Umbral: 13/05/2021

La burbuja se ve apenas llegar. Estamos en la plaza de las banderas un viernes por la tarde. En la explanada, como algo extraño, aparece un esqueleto esférico de tubos, forrado de plástico, dentro hay una mesa blanca. El objeto es curioso perdido en ese lugar amplio. Su interior crea la ilusión de una cápsula, una pecera.

Caminando juntas por un costado, aparecen dos mujeres. Están tomadas de la mano vestidas como para irse a dormir. Entran en la estructura, allí se mueven apenas dentro del espacio,  incómodas en la estrechez del lugar cerrado. 

Se colocan pronto sobre la mesa y allí se quedan tendidas. Quietas dentro la burbuja. Hay un sol otoñal que pronto les pone la piel colorada, de afuera se ve que ni la mesa ni el calor pueden ser confortables. 

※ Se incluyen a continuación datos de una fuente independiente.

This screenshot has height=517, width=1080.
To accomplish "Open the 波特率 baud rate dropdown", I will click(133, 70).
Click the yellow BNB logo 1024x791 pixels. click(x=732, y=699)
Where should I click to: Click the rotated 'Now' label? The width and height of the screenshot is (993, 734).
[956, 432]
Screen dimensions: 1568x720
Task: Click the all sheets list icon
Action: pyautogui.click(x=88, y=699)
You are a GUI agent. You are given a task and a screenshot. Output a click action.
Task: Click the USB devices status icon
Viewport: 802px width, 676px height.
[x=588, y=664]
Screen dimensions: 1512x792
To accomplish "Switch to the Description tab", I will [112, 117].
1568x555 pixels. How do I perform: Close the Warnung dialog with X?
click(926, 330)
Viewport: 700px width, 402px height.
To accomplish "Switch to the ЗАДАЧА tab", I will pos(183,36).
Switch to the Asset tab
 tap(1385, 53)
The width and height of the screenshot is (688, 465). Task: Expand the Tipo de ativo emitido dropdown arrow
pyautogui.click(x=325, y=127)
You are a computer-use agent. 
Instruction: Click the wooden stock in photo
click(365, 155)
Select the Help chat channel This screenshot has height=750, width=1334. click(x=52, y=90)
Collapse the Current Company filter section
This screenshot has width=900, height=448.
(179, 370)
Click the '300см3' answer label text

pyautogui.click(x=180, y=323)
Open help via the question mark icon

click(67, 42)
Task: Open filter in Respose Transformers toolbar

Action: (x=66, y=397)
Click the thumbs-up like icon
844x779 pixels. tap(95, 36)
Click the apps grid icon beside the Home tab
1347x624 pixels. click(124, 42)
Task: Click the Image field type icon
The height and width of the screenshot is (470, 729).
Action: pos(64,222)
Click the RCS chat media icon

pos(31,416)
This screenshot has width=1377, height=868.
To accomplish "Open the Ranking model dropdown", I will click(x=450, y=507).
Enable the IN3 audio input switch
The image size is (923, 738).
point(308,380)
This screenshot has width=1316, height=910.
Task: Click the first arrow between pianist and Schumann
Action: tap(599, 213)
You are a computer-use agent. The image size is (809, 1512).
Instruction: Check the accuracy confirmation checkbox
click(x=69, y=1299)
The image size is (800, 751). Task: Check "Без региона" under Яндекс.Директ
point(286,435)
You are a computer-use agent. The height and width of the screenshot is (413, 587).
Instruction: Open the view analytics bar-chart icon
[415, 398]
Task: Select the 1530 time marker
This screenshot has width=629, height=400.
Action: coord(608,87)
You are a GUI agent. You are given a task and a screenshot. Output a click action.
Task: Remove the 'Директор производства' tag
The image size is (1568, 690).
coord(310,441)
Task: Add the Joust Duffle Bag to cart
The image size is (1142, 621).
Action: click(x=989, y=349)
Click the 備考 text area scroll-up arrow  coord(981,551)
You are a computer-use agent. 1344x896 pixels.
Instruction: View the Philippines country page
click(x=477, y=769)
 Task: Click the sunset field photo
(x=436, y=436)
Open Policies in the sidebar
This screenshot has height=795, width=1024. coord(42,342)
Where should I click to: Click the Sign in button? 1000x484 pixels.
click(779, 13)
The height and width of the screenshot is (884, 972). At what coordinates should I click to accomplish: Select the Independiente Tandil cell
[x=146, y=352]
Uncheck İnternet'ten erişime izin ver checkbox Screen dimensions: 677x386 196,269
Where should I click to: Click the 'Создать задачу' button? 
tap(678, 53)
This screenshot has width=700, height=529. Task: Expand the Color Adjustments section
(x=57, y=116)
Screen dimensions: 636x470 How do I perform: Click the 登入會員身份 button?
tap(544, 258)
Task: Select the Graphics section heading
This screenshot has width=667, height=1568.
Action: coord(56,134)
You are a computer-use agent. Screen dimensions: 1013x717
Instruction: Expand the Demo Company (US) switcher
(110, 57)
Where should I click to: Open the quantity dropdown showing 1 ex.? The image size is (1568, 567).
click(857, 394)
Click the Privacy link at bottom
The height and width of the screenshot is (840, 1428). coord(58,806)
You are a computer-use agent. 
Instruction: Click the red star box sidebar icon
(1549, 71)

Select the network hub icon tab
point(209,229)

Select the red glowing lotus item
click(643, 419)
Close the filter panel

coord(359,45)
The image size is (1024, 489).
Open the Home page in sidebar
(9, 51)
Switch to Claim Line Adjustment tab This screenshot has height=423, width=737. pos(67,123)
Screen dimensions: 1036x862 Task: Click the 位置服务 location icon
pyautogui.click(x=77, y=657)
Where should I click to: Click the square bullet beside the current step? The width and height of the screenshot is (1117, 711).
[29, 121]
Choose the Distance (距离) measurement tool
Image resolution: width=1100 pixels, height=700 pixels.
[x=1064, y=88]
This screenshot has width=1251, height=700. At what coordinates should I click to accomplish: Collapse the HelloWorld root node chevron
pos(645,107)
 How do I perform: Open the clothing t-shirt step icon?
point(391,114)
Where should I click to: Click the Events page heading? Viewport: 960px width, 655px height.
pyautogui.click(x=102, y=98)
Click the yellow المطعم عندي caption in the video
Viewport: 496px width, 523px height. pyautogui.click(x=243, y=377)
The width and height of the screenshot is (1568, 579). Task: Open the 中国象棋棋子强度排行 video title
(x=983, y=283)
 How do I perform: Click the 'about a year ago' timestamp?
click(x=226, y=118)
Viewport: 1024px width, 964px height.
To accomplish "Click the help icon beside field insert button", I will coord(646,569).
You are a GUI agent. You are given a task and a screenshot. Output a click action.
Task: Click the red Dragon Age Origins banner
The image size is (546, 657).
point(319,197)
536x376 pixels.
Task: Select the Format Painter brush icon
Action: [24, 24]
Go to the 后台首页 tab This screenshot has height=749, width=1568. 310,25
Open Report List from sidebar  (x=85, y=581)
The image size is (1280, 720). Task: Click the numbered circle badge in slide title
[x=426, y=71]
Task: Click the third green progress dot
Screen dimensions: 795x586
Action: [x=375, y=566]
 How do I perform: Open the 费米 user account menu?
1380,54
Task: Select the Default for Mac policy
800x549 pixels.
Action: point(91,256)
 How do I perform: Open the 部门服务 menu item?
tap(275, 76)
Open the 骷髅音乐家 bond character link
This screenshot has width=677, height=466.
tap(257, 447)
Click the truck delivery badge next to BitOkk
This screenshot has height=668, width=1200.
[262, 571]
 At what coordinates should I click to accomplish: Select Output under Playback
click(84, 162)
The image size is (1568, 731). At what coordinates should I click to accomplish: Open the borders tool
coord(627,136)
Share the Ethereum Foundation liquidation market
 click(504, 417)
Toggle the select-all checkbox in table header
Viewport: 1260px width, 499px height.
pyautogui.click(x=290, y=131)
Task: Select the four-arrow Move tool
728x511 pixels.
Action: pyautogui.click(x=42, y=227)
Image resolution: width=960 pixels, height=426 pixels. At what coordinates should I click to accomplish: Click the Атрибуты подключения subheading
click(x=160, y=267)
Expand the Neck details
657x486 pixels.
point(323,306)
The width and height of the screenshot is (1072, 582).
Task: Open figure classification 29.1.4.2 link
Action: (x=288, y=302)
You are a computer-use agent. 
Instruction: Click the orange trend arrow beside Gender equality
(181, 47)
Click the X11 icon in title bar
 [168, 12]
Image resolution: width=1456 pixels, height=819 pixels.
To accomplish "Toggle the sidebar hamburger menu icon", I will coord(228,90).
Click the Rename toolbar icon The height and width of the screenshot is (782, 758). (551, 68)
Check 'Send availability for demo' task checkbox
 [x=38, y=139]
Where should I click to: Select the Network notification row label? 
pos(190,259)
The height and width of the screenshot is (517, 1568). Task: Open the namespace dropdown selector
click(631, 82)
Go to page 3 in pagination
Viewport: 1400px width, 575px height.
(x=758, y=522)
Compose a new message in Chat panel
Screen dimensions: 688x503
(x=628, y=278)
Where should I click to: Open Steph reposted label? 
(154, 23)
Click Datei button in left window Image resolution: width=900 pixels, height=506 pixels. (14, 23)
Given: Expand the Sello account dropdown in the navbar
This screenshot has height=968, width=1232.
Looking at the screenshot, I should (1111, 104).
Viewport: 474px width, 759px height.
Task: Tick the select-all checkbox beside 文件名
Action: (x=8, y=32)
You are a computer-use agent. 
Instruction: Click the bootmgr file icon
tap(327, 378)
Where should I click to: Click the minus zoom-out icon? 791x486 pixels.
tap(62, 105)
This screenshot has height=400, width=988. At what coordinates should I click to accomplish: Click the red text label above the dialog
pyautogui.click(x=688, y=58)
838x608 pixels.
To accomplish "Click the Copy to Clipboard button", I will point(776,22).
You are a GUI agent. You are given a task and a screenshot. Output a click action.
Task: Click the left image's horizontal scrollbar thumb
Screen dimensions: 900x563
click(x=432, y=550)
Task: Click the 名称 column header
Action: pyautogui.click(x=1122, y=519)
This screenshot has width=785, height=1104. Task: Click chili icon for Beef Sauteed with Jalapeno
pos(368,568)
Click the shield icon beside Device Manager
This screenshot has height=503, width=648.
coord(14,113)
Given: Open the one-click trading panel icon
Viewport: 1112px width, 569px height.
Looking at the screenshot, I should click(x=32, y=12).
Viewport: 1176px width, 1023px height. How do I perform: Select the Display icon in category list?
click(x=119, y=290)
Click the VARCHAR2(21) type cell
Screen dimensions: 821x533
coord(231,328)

Observamos la incomodidad, el encierro, no lejano a la vida en cuarentena dentro de nuestras casas, al estar encerrados mucho tiempo, cuidándonos de ese afuera que se mira como una amenaza. 

En la plaza el peligro parece el sol, la fuerza de la resolana. En el confinamiento por pandemia no vemos de qué hay que cuidarnos, pero los reportes de enfermos y fallecidos son los que nos mantienen dentro.

En la burbuja, las mujeres se mueven poco, incómodas, atrapadas. Poco a poco el movimiento es mayor. A nadie gusta quedarse demasiado dentro. Tocan la esfera, intentan salir. Poco a poco lo consiguen, el sol es un incordio del que no pueden salvarse. Incluso cuando están fuera, parecen no poder despegarse de ese lugar que ha sido su contenedor. Como nos sigue costando a todos salir de casa sin pensar que afuera está el peligro, el horror que podemos llevar con nosotros a casa.

Todo termina como inició, con las dos mujeres tomadas de la mano perdiéndose entre la gente.